A new research paper from OpenAI reveals that their team, led by Ilya Sutskever, has developed tools to control a superhuman AI. The paper emphasizes the importance of ensuring the alignment of future AI systems with human values. OpenAI acknowledges that superintelligence, an AI surpassing human intelligence, could become a reality within the next decade. To address the potential risks associated with this, OpenAI’s Superalignment team proposes training smaller AI models to teach superhuman AI models. By using this approach, OpenAI aims to create AI systems that adhere to human rules and guidelines.
Currently, OpenAI employs human feedback to align their ChatGPT model, ensuring it doesn’t provide dangerous instructions or outcomes. However, as the AI becomes more advanced, human training alone will no longer be sufficient. Hence, the team suggests using smaller AI models to train the more complex superhuman AI models.
The involvement of Ilya Sutskever in this project raises questions about his current role at OpenAI. While he is listed as a lead author on the paper, his position at the company remains unclear. Speculation about Sutskever’s status grew when he became less visible at the company and reportedly hired a lawyer. Nevertheless, the Superalignment team, including Jan Leike, has praised Sutskever for his contribution to the project.
The study conducted by OpenAI demonstrates that training large AI models using smaller models, a process called weak-to-strong generalization, achieves greater accuracy compared to human training. OpenAI states that this framework shows promise in training superhuman AI but does not consider it a definitive solution for alignment. The primary concern is that misaligned or misused superhuman AI models could have devastating consequences if not properly controlled.

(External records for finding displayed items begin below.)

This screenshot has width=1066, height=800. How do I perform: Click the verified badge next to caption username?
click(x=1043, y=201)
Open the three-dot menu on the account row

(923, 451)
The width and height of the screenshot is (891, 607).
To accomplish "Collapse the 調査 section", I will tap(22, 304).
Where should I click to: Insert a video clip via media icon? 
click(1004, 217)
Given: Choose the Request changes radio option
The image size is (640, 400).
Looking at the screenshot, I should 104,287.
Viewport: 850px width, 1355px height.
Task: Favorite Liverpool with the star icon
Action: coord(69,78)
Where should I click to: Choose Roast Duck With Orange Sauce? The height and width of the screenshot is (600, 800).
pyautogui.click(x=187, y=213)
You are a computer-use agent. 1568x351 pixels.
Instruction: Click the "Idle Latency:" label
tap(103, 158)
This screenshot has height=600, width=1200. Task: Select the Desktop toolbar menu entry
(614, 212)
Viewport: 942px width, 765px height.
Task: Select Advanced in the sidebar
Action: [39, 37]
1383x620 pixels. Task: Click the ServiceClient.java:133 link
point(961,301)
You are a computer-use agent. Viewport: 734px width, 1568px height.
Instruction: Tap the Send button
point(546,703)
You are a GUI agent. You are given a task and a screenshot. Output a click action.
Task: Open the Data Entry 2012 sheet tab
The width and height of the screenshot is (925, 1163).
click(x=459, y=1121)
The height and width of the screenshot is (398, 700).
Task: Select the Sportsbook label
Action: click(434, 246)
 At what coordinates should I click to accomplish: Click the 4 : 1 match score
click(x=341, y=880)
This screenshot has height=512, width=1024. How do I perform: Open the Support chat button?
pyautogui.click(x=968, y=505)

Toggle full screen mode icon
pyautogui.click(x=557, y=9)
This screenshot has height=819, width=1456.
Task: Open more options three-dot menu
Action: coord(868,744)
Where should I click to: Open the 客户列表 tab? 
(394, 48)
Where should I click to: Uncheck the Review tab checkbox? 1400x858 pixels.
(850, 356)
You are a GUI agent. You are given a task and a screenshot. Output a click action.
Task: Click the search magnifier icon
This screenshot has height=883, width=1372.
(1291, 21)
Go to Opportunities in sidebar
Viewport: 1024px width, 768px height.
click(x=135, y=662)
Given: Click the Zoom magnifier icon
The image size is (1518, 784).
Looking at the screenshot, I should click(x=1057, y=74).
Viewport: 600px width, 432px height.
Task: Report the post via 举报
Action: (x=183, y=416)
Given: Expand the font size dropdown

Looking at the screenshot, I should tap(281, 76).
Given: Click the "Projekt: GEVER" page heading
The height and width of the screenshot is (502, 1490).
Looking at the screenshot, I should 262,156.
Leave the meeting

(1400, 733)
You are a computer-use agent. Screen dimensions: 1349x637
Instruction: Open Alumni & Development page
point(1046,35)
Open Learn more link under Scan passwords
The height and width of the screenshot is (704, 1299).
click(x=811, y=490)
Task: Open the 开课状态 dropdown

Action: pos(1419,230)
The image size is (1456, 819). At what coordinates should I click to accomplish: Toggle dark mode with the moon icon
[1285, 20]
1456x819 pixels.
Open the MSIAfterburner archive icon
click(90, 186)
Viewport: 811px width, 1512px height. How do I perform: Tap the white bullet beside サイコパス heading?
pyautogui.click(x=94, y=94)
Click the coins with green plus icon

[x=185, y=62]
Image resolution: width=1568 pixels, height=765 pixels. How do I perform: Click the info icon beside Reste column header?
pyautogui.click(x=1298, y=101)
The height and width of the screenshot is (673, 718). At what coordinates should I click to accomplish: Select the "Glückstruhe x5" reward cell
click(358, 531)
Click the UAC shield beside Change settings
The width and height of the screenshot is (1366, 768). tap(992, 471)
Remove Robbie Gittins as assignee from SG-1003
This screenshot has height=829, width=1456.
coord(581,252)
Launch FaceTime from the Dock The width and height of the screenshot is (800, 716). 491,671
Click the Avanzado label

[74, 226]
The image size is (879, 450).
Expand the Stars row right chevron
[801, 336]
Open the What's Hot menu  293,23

OpenAI’s research paper reaffirms their commitment to developing tools for controlling AGI (Artificial General Intelligence) but does not confirm the existence of an AGI at present. As discussions surrounding AGI intensify, the company focuses on responsibly deploying AI and ensuring that it aligns with human values.
In summary, OpenAI, particularly Ilya Sutskever’s Superalignment team, has created tools aimed at controlling superhuman AI. Their research paper highlights the need to align future AI systems with human values and introduces a framework involving the training of smaller AI models to teach more advanced ones. The future of Ilya Sutskever’s role at OpenAI remains uncertain, but his team continues to make significant progress in the field of responsible AI deployment.